Start of Exercise passage

Mark Power is an experienced documentary photographer
whose work has been widely exhibited and published in several major magazines
including the Sunday Times, the Observer, the Independent and the Telegraph.
He began to photograph the Dome in late 1996 when the
site was still a toxic wasteground. Three years and over one hundred visits
later his work has shifted from bleak black and white into vivid colour. The
exhibition, which grows with each venue, has been seen in London and Florence,
and will continue to tour Britain before The British Council take it to Latin
America and Australia in Mid-2000. A monograph of this work is due for
publication in May 2000.
Mark’s previous project, The Shipping Forecast ,
the result of an intensely personal photographic journey, lasting four years
(1992-96), has been touring European galleries for the past three years and the
accompanying book, published by Zelda Cheatle Press (now in its third edition),
was such a tour de force that he has been deservedly thrust into national and
international prominence, inviting comparisons with Joseph Koudelka, Ray Moore
and especially Tony Ray-Jones. A 25 minute documentary on The Shipping
Forecast made by Meridian TV won the award for best programme in the
Southern Region national Television Awards, 1997. Awards for that work included
the Mosaique award from Luxembourg, the Yann Geffroy documentary prize from
Italy and the Special Jury Prize in the Oskar Barnack Award, Germany. It also
received three nominations for the prestigious Citibank Prize of world
photography.

End of Exercise passage
Start of Record extracts

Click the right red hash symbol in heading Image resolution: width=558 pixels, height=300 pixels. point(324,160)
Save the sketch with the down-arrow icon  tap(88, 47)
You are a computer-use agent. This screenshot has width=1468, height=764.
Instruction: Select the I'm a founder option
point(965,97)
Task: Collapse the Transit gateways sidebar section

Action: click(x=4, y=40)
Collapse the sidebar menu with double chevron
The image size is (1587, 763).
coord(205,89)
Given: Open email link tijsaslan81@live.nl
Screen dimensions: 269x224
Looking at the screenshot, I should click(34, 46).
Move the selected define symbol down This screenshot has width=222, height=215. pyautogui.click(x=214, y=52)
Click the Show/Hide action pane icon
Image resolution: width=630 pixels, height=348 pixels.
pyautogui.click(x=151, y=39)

End of Record extracts

Reproduce the photographer profile word for word, beginning at the words "Mark Power is" and stopping after "and the Telegraph.". None of the rows are needed.

Mark Power is an experienced documentary photographer
whose work has been widely exhibited and published in several major magazines
including the Sunday Times, the Observer, the Independent and the Telegraph.